[Stored data]

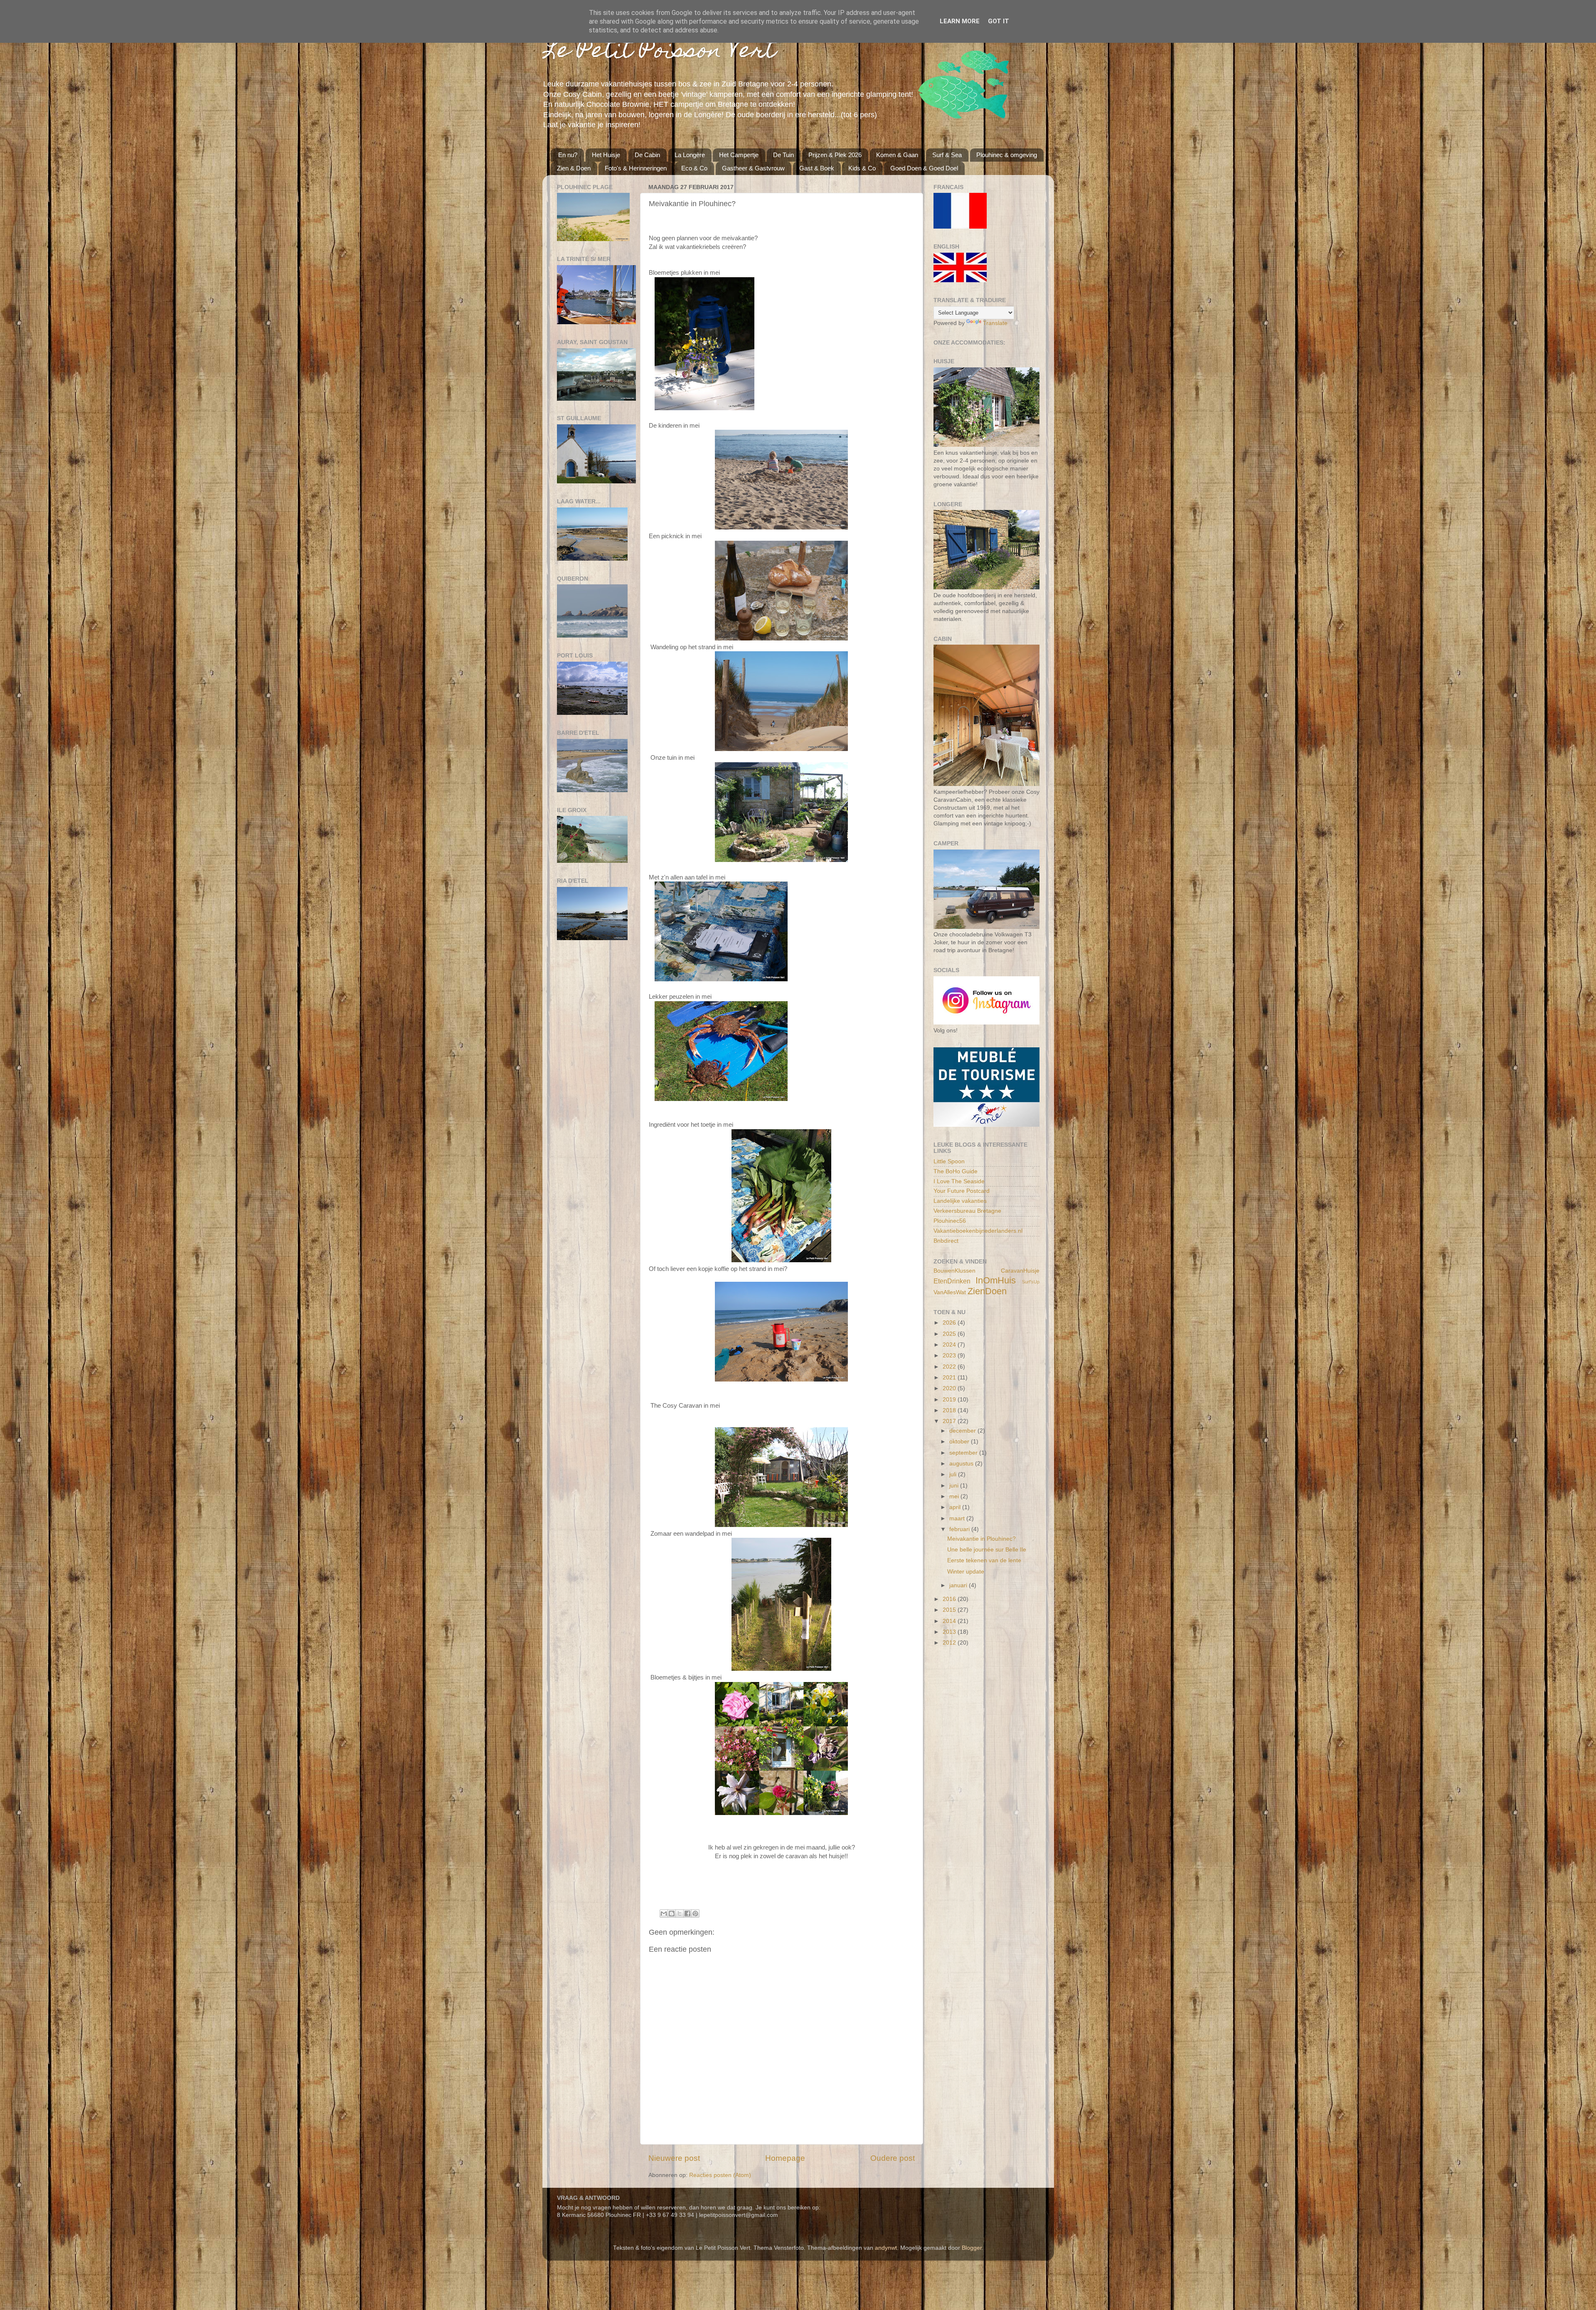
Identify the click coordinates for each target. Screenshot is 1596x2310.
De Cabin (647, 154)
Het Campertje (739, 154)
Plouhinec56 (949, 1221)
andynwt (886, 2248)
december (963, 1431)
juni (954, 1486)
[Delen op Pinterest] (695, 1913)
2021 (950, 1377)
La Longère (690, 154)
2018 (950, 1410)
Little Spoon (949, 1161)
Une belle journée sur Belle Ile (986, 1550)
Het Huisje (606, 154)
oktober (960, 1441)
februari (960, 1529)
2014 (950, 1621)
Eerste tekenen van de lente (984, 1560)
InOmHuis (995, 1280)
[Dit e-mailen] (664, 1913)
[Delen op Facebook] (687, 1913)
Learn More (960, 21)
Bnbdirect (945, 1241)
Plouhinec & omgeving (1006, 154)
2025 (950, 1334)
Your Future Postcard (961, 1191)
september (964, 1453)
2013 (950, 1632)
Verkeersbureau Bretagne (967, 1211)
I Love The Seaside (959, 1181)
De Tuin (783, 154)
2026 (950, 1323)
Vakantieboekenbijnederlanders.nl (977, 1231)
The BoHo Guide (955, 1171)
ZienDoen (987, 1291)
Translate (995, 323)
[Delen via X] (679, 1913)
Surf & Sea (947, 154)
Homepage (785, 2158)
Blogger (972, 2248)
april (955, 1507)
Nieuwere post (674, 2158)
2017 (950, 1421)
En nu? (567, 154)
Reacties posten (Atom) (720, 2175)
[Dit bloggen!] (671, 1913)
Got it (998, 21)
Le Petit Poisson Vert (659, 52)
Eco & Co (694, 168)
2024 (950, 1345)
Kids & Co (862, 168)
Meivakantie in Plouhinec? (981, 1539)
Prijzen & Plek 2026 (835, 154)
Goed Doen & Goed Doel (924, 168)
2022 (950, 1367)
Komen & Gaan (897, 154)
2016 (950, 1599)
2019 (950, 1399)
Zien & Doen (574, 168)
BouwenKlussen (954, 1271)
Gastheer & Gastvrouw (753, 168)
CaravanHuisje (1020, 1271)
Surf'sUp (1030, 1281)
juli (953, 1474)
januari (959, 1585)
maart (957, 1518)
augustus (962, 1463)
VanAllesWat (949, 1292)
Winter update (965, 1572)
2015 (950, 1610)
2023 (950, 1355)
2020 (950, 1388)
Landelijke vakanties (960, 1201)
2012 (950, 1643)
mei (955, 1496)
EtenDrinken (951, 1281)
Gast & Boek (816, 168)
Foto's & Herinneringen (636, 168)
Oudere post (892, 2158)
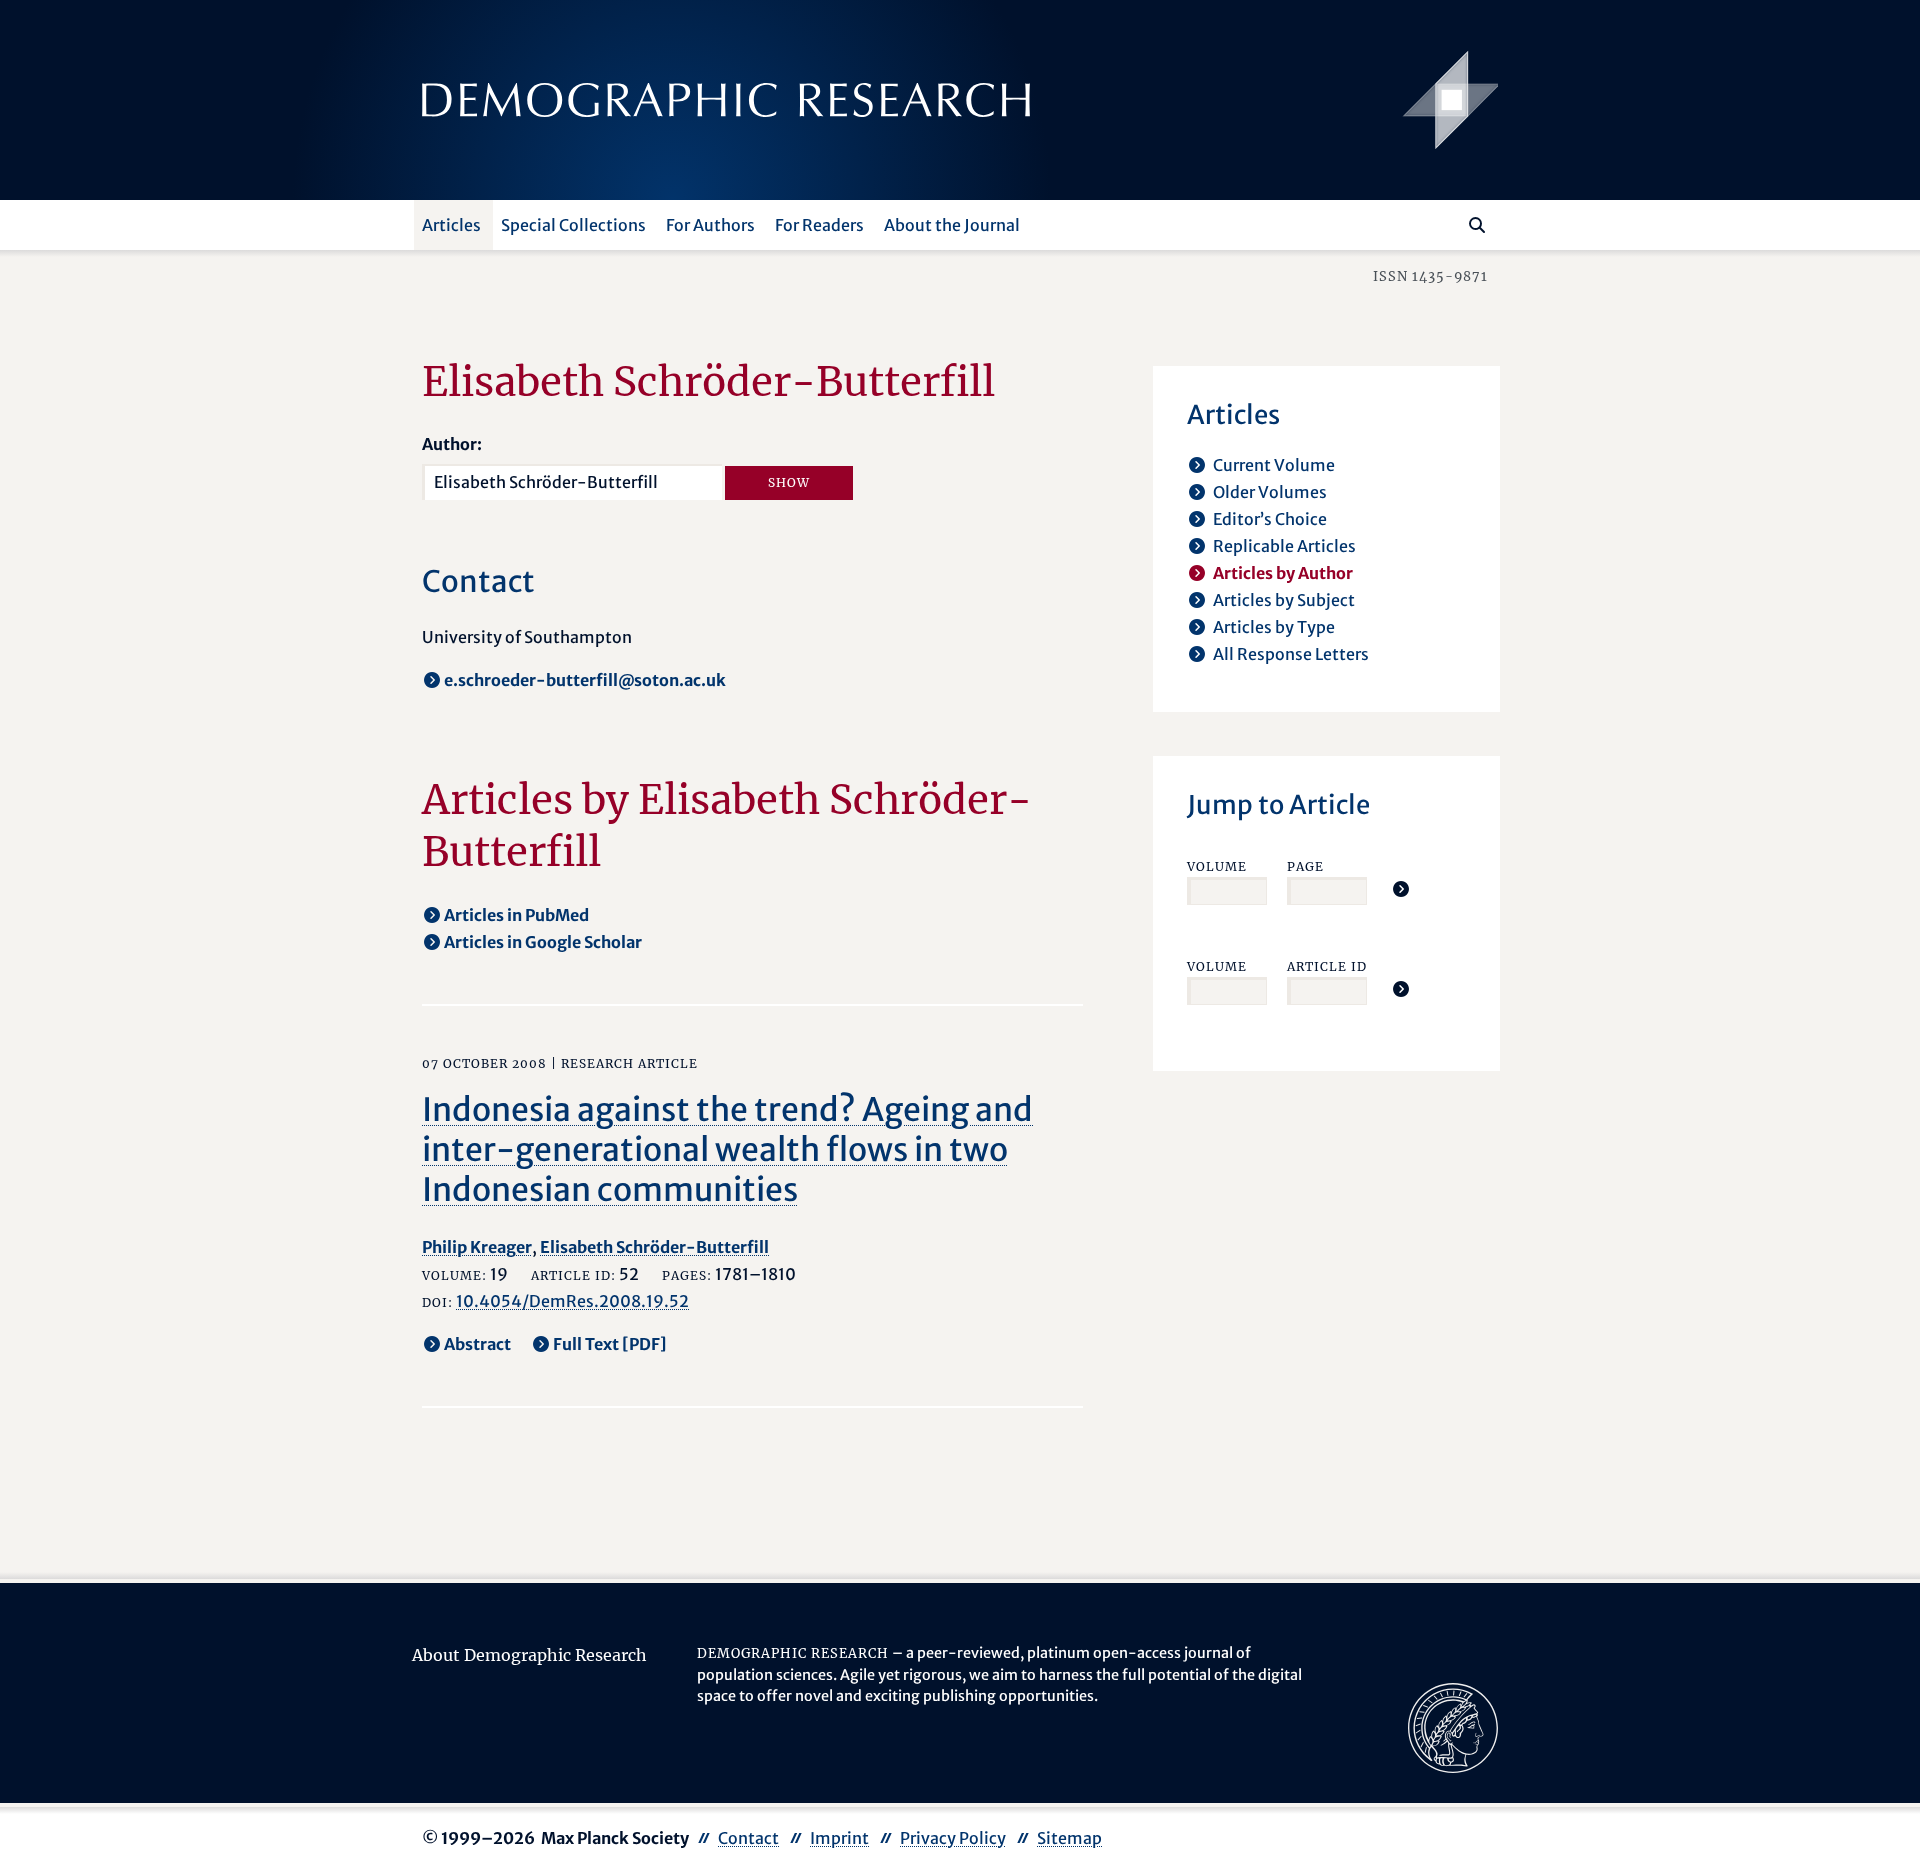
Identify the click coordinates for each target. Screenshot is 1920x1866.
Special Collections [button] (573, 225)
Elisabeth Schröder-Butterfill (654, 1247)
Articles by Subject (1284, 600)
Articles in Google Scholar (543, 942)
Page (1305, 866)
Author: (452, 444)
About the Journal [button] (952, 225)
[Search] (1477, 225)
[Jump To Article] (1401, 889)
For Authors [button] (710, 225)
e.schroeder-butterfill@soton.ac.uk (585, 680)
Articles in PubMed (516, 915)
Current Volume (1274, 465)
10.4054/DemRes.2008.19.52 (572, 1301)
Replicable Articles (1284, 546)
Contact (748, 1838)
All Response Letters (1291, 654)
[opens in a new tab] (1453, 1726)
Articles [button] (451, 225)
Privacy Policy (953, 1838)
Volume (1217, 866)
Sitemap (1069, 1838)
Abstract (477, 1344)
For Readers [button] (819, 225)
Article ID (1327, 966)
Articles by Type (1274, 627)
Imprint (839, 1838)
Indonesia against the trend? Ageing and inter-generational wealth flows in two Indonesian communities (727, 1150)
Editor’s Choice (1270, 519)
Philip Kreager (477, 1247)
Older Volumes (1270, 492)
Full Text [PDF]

Required action: Stop after the line containing "Eerste tekenen van de lente (984, 1560)": copy the records exactly from the first line up to there, leaving pictures out.

Response area:
Identify the click coordinates for each target. Screenshot is 1596x2310.
De Cabin (647, 154)
Het Campertje (739, 154)
Plouhinec56 (949, 1221)
andynwt (886, 2248)
december (963, 1431)
juni (954, 1486)
[Delen op Pinterest] (695, 1913)
2021 (950, 1377)
La Longère (690, 154)
2018 (950, 1410)
Little Spoon (949, 1161)
Une belle journée sur Belle Ile (986, 1550)
Het Huisje (606, 154)
oktober (960, 1441)
februari (960, 1529)
2014 (950, 1621)
Eerste tekenen van de lente (984, 1560)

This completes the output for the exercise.